R ¹¹And R ¹³Represent hydrogen atom or C independently ₁-C ₄Alkyl;

R ¹⁴Expression C ₁-C ₄Alkyl or the ring on can be with being selected from halogen atom, C ₁-C ₃Alkyl and C ₁-C ₃The phenyl that substituting group replaced of haloalkyl; Or,

R ¹⁹The expression hydrogen atom, C ₁-C ₄Alkyl or halogen atom;

R ²⁶And R ²⁷Can represent C with they bonded carbon atoms ₃-C ₈Cycloalkyl, or each ring that so forms can be with at least a halogen atom that is selected from, C ₁-C ₃Alkyl and C ₁-C ₃The substituting group of haloalkyl replaces; And

R ²⁸The expression hydrogen atom, C ₁-C ₆Alkyl, C ₁-C ₆Haloalkyl, C ₃-C ₆Thiazolinyl, C ₃-C ₆Haloalkenyl group, C ₃-C ₆Alkynyl, C ₃-C ₆The halo alkynyl, C ₂-C ₄Carboxyalkyl, C ₃-C ₈Alkoxy carbonyl alkyl, C ₃-C ₈The halo alkoxy carbonyl alkyl, C ₅-C ₉Thiazolinyl oxygen base carbonylic alkyl, C ₅-C ₉Haloalkenyl group oxygen base carbonylic alkyl, C ₅-C ₉Alkynyloxy base carbonylic alkyl, C ₅-C ₉Halo alkynyloxy base carbonylic alkyl, C ₅-C ₉Cyclo alkoxy carbonyl alkyl or C ₅-C ₉Halo cyclo alkoxy carbonyl alkyl.

32. a method of assessing cell to the resistance of formula (I) compound, described method comprises:

(1) with described compound with express according to the step of the proteinic cells contacting of claim 20 and

(2) be evaluated in the above-mentioned steps (1) step to the cells injury degree that contacts described compound.

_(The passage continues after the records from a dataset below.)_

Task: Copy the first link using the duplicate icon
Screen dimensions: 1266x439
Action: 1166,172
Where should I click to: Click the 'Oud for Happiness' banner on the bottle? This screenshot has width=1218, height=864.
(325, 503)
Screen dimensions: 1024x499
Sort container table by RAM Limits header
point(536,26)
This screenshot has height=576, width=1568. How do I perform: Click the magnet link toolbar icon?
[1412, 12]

33. according to the method for claim 32, wherein said cell is microorganism cells or vegetable cell;

34. select the method for the cell of anti-formula (I) compound, described method comprises the step of selecting cell in the method according to claim 32 based on the resistance of assessing.

35. by the cell of the antiweed selected according to the method for claim 34, or its culture.

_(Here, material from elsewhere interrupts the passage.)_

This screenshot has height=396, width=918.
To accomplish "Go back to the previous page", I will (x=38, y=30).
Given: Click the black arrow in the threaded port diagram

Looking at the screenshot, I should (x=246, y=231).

36. a method of assessing plant to the resistance of formula (I) compound, described method comprises:

(1) with described compound with express according to the step of the proteinic plant contact of claim 20 and

(2) be evaluated in the above-mentioned steps (1) step to the degree of injury of the plant that contacts described compound.

37. a method of selecting the plant of anti-formula (I) compound, described method comprises the step of selecting plant in the method according to claim 36 based on the resistance of assessing.

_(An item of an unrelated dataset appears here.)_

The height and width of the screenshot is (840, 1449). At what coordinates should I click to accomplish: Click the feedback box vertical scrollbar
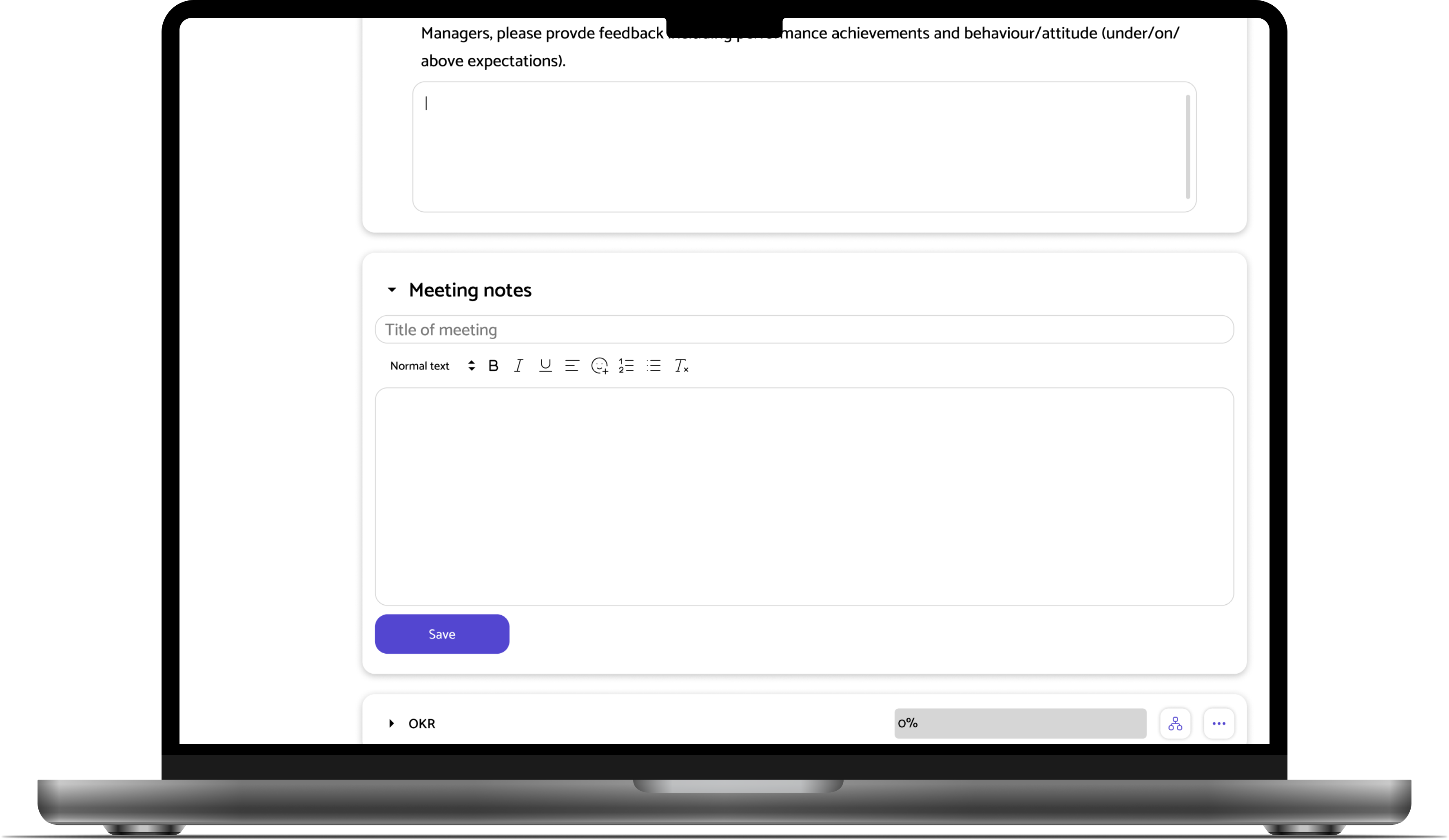point(1188,147)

38. one kind by the herbicide resistant plants of selecting according to the method for claim 37, or its offspring.

39. the method for a processing formula (I) compound, described method are included under the existence of the electron transport system that contains electron donor described compound and proteins react according to claim 20.

40. method according to claim 39, wherein by described compound is contacted with transformant described compound and described proteins react, in described transformant, the DNA introducing of code for said proteins can be made in the host cell of the position that it expresses in described cell.

41. the application of protein in processing formula (I) compound according to claim 20.

42. coding is according to the application of proteinic polynucleotide in processing formula (I) compound of claim 20.